Segundo o estudo, 64% das empresas mencionam o tema em suas estratégias, mas apenas 28% divulgam metas quantitativas. O percentual era de 35% em 2023. Já a parcela de companhias que afirmam medir os resultados subiu de 16% para 54% no período analisado.

A pesquisa também identificou que somente 4% das empresas têm objetivos diretamente relacionados a resultados mensuráveis. Na área climática, 52% vinculam as iniciativas regenerativas às emissões indiretas da cadeia produtiva, o chamado Escopo 3. Apesar disso, apenas 24% reportam avanços nas emissões de gases de efeito estufa dentro desses programas.

Práticas como plantio direto, plantas de cobertura, integração lavoura-pecuária-floresta, controle biológico e bioinsumos continuam sendo incentivadas. A efetividade, porém, depende de fatores como solo, clima, sistema produtivo, manejo e características regionais.

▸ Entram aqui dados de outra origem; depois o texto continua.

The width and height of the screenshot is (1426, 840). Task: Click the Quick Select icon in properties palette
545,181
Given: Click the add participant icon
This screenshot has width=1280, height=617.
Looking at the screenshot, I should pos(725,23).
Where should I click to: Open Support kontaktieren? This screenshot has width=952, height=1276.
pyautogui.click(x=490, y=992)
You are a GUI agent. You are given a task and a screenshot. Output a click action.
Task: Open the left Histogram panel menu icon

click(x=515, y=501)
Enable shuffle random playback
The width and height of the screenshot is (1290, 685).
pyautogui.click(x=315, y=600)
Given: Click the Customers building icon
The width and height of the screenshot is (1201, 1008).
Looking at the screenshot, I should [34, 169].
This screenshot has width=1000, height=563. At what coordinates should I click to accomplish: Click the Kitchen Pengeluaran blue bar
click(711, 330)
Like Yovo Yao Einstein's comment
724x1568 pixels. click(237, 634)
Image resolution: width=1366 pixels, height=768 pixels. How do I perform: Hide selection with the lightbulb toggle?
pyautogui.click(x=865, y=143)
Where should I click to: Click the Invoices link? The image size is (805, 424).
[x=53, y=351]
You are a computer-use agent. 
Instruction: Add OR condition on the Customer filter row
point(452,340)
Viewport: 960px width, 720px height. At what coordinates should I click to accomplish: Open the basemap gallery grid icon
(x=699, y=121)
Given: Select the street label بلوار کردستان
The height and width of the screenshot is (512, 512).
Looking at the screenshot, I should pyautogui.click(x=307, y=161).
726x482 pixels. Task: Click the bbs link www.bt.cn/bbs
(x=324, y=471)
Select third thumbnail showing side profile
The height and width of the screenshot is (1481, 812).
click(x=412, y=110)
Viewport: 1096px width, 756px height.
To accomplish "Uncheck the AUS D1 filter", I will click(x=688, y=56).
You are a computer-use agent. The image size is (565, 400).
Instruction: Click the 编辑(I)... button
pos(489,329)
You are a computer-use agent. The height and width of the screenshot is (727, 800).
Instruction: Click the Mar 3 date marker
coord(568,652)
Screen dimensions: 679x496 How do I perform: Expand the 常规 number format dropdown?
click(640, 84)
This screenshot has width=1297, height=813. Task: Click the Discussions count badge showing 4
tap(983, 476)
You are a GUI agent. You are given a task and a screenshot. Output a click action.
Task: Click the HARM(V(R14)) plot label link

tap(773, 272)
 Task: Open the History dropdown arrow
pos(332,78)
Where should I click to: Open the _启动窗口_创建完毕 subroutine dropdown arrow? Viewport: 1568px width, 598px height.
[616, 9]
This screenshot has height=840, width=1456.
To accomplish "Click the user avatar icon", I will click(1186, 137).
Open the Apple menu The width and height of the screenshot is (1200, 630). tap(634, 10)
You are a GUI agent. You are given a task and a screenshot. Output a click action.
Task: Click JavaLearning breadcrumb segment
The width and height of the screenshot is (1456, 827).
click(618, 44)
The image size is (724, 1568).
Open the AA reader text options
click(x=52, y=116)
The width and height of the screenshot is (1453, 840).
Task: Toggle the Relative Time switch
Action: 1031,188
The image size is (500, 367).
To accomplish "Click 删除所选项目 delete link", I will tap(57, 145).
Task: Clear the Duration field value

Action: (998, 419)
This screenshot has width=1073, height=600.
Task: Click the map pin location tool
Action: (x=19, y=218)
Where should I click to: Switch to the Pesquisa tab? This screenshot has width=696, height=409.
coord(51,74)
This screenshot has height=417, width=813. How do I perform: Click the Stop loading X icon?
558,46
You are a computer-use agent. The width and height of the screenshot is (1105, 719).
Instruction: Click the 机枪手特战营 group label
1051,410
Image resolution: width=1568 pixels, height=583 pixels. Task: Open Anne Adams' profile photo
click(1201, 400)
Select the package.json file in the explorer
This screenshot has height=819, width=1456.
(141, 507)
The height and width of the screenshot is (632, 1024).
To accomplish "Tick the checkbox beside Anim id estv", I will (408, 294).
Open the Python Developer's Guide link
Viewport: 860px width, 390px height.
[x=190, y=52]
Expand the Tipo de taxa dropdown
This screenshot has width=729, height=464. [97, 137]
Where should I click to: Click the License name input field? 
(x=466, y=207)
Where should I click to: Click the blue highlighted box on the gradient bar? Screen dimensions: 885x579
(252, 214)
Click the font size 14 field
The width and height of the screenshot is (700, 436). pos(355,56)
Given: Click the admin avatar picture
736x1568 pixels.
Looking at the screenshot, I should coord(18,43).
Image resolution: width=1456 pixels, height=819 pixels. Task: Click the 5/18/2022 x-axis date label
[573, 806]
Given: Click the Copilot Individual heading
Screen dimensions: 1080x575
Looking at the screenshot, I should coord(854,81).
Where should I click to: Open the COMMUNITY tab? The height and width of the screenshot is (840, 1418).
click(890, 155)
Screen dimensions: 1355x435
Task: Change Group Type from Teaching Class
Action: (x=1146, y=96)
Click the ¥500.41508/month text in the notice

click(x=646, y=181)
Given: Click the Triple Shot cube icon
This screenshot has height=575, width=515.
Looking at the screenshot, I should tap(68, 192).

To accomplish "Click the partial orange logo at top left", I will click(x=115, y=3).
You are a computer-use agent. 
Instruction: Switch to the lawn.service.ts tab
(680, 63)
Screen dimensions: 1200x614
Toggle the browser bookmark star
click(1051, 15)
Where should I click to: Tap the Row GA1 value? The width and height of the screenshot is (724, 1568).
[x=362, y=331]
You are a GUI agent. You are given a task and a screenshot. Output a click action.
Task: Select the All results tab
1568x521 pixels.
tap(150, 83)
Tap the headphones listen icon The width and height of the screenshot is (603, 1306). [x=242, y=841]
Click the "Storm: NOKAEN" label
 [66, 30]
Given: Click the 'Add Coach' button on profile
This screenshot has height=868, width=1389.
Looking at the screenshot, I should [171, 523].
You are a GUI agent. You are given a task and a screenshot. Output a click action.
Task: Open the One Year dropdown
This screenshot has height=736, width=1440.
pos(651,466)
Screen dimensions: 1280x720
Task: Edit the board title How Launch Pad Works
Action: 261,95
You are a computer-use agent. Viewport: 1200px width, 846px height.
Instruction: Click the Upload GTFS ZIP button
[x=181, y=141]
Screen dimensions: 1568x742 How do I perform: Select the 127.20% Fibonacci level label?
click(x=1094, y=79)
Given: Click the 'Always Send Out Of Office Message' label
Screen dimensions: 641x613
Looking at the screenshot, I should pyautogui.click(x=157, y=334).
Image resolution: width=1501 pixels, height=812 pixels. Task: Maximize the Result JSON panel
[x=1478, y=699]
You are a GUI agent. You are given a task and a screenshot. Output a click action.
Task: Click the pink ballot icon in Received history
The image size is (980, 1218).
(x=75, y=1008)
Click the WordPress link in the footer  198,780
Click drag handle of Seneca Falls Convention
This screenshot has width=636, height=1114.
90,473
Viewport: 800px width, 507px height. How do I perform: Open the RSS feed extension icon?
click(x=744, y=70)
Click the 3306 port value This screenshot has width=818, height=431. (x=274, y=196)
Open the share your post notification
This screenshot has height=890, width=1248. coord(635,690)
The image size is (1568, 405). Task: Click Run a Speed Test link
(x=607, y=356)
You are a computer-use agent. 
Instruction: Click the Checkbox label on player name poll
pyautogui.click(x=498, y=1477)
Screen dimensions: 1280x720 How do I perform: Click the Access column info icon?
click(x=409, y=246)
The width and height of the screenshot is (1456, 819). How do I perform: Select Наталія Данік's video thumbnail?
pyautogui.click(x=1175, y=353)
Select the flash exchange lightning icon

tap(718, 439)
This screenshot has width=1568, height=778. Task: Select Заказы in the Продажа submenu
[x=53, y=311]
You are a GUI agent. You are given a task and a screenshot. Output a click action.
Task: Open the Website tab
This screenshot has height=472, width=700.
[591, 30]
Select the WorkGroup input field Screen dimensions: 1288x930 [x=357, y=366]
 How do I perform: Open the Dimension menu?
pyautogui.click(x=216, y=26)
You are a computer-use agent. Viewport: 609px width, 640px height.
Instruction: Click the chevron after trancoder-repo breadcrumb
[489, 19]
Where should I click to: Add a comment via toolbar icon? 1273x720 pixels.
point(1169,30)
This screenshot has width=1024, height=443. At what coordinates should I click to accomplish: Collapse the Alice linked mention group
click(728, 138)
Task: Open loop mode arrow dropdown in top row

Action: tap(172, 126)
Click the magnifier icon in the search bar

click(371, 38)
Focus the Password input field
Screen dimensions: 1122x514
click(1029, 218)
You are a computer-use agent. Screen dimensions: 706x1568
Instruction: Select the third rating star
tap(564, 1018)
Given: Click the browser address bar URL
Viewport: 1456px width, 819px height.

No Brasil, iniciativas de Agricultura Tropical Regenerativa defendem a avaliação integrada de aspectos como qualidade do solo, biodiversidade, produtividade, uso de insumos, disponibilidade de água, estabilidade econômica e adaptação às mudanças climáticas.

O Grupo Associado de Agricultura Sustentável (GASS) reúne produtores, pesquisadores, consultores, empresas e instituições para desenvolver modelos adaptados à produção brasileira. Entre as ações estão capacitação técnica, dias de campo, formação de redes de consultores, uso de remineralizadores e plantas de cobertura, além de mecanismos de rastreabilidade e reconhecimento de boas práticas.